United Airlines carries a Zacks Rank #2 (Buy). You can see the complete list of today’s Zacks #1 Rank (Strong Buy) stocks here.
2. Southwest Airlines has the largest exposure to Boeing 737 MAX jets among U.S. carriers. With 34 such jets in its fleet, the company had to cancel 115 flights on daily basis due to the groundings. The number may go up further as the jets are not expected to resume service in the next couple of months. The decision followed the FAA’s finding of another potential safety issue with the jets. The problem reportedly involves a microprocessor. The failure of the microprocessor during a flight can push the airplane's nose down. This comes as a major disappointment, with Boeing working on software upgrades for months following the crash of 737 Max 8 jets in Ethiopia and Indonesia, which resulted in the grounding of this model this March.
3. JetBlue has plans to expand further across the Caribbean with a nonstop winter service between New York’s John F. Kennedy International Airport and Guadeloupe’s Pointe-à-Pitre International Airport. Besides the Caribbean expansion, the new service will help JetBlue boost its New York focus city strategy. The thrice-weekly flight will begin operation in February 2020. In the meantime, passengers can start booking seats from the next few weeks onward. (Read more: JetBlue to Start New York-Guadeloupe Service in 2020)
4. In line with its objective to limit the number of British shareholders, Ryanair amended the terms of a €700-million stock repurchase program. The €700-million buyback program commenced on May 21, 2019, and is expected to run for the next 9-12 months. Per the amended agreement, the airline will allow shares to be repurchased via block trades from EU shareholders. (Read more: Ryanair Amends Buyback Program to Cut Back UK Shareholding)
Meanwhile, June traffic (including 0.6 million from its LaudaMotion unit) rose 13% year over year to 14.2 million, courtesy of upbeat demand for air travel. However, Ryanair’s passenger growth, excluding traffic from LaudaMotion unit, was only 8% in June. Consolidated load factor (% of seats filled by passengers) in the month was 97%. The carrier operated nearly 78,000 flights (scheduled) in June.
5. In a bid to attract traffic during winter, Alaska Airlines has decided to operate additional flights to popular tourist destinations.

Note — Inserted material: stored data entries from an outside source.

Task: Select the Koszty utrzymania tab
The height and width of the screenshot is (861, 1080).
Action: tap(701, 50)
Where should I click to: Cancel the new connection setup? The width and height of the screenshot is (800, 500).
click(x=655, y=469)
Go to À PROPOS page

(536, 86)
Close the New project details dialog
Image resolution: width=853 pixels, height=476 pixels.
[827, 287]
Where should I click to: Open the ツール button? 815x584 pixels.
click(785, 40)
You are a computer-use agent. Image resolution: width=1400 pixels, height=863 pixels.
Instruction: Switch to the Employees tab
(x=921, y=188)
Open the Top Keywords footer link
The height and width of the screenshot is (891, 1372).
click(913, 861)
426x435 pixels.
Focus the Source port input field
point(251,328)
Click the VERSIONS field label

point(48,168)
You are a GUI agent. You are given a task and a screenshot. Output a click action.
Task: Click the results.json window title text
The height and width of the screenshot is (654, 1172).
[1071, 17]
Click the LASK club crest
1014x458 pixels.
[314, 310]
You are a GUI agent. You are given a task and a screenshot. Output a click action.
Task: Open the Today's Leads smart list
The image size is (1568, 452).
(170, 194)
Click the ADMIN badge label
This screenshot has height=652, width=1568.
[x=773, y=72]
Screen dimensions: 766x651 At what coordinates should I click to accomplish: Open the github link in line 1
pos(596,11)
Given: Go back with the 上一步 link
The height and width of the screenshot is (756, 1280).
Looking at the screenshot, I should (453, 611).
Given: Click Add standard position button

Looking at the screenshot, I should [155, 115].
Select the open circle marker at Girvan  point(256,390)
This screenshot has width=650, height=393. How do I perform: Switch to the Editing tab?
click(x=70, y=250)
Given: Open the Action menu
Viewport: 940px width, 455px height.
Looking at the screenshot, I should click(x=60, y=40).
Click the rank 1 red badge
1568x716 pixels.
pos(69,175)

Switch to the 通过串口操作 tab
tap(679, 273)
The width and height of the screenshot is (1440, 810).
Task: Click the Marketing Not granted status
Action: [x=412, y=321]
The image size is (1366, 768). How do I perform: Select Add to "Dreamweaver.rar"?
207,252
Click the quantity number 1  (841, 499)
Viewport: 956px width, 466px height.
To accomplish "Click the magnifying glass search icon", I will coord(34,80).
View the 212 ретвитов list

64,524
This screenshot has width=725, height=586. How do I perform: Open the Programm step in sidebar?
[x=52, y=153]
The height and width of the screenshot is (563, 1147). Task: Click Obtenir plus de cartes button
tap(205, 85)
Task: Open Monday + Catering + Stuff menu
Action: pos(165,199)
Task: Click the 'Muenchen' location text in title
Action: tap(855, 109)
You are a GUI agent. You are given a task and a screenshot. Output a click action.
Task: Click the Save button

As part of the carrier’s efforts to increase service to Florida, Alaska Airlines has decided to operate a second daily flight between Seattle and Tampa from Dec 19 and a second daily flight connecting Seattle and Fort Lauderdale from Nov 5. The carrier will also operate a second peak day flight connecting Portland and Orlando from Jan 7, 2020, apart from a third flight connecting Seattle and Orlando flight starting on peak days from Jan 7. Once the new flights are operational, the carrier will operate eight daily flights to Florida. Alaska Airlines will offer services on the new routes through its Boeing 737-900ER jets.
The following table shows the price movement of the major airline players over the past week and during the last 6 months.
The table above shows that all airline stocks traded in the green in the past week leading to a 2.7% gain in the NYSE ARCA Airline Index. However, over the course of the past six months, the NYSE ARCA Airline Index declined 5.5% despite a double-digit increase in shares of GOL Linhas (GOL - Free Report) .
What's Next in the Airline Space?
Investors will keenly await June traffic reports from the likes of Delta over the course of the next five trading days.